Your own personal observation of people and how they interact and live really is your best tool upon which to draw for vivid, life-like characters.

You can't substitute for that with cut-out descriptions taken from the internet, and you certainly can't substitute for it by reading a psychology textbook. (I won't go into a rant here about the defects of psychology, but let's point out the obvious: most psychologists' interactions with people do not represent people from all walks of life. You're dealing with a very limited subset.)

If you want to write REAL characters, REAL stories (or realistic), and grab onto your readers with your writing, you may want to go outside of your comfort zone in talking to people.

Go and talk to some "mature women." Whatever that means. Talk to people from all walks of life—people living in the streets, people living in posh condos, wandering vagrants, people from foreign countries, people in foreign countries, anybody. See for yourself how they behave and what they do and how they speak and what they think.
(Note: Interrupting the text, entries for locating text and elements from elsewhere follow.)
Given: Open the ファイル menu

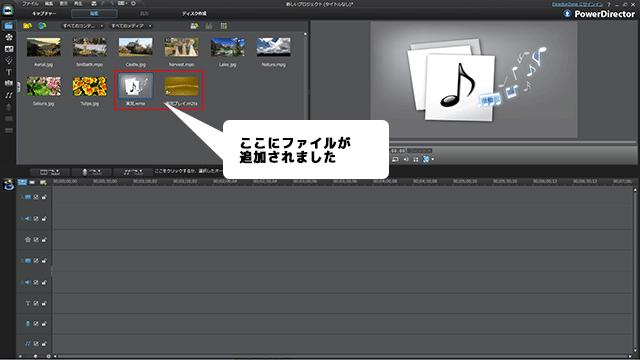Looking at the screenshot, I should tap(30, 4).
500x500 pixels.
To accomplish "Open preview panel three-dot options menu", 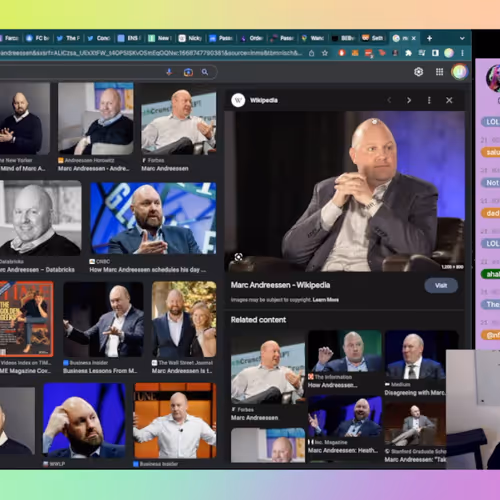I will tap(429, 100).
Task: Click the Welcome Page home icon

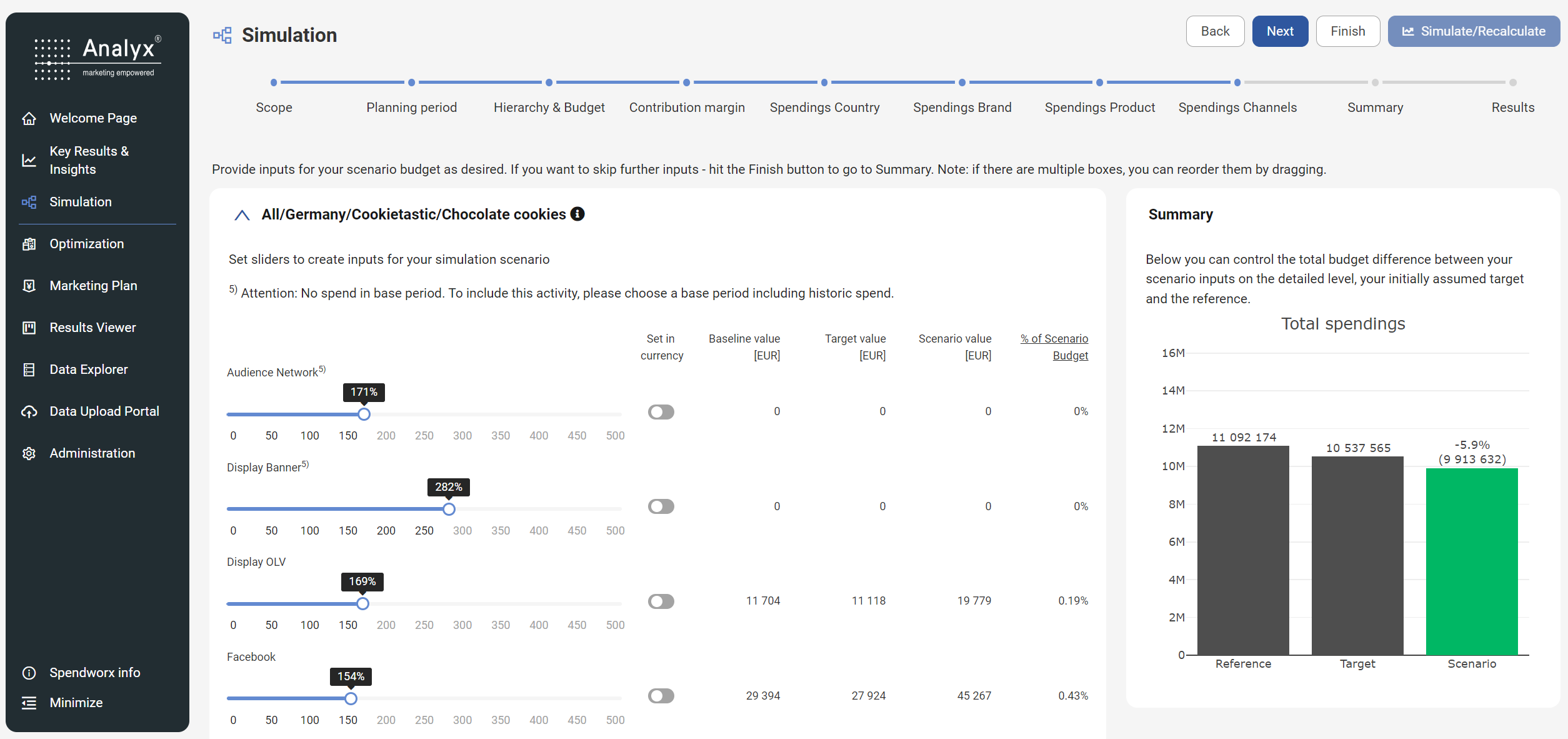Action: tap(29, 118)
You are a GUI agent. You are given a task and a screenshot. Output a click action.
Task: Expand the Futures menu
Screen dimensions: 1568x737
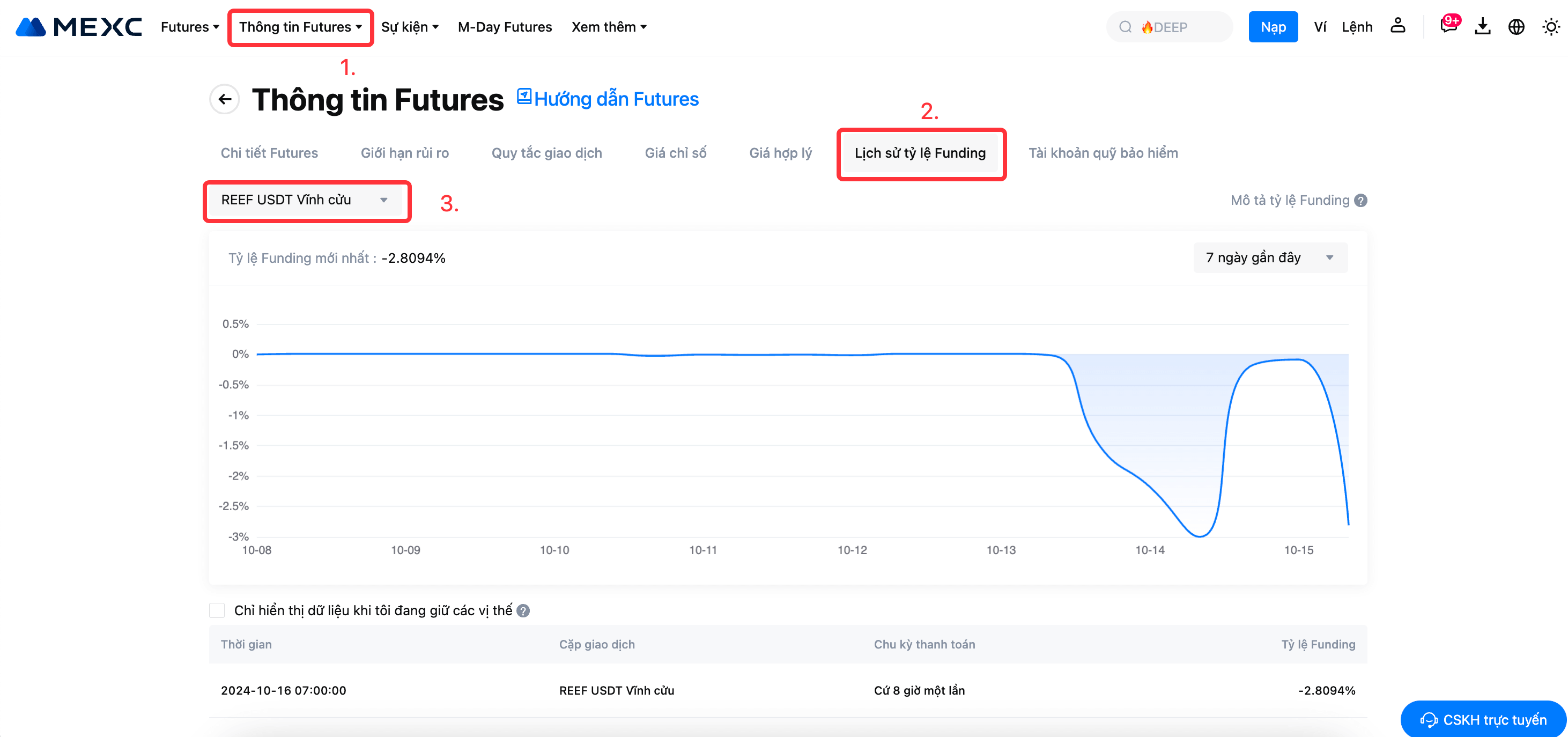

It's a lot more work, but you'll wind up with your own inimitable style and viewpoint, and what's more valuable, you'll wind up with a real knowledge of people and relationships.


Lots of great ideas about maturity in the other answers.

Lots of times mature people act the same way as immature people: the differences often only come out under stress. To address the part of your question where you ask how to write about someone who is mature, ask yourself what maturity means to you then push your character into situations where those characteristics come into play. It also helps to contrast your mature character with an immature character. Consider the following (exaggerated) exchange between IG (Immature Girl) and MG (Mature Girl)

IG: You bitch! You stole my boyfriend! You're a smug, phony, self-righteous slut!

MG: Wait, IG, can we talk about this? I can totally see how it would look that way to you. If I thought a friend betrayed me, I'd be really hurt and mad. I wouldn't do that to you. Can you listen to my side?

So here we see IG losing her temper and throwing out insults. MG stays calm, looks at things from IG's viewpoint, and shows empathy and diplomacy. A mature person might also say something like: "oh... I never looked at it like that. I guess you're right and I was wrong. I'm sorry." This demonstrates the emotional maturity necessary to evaluate one's own actions, admit that they were wrong, and accept responsibility for them.

Hope this helps.


Think of a mature adult, then subtract experience. I've known plenty of teenagers in my life that were way more mature than a lot of adults I've known. The one thing they don't have is life, as in quantity of.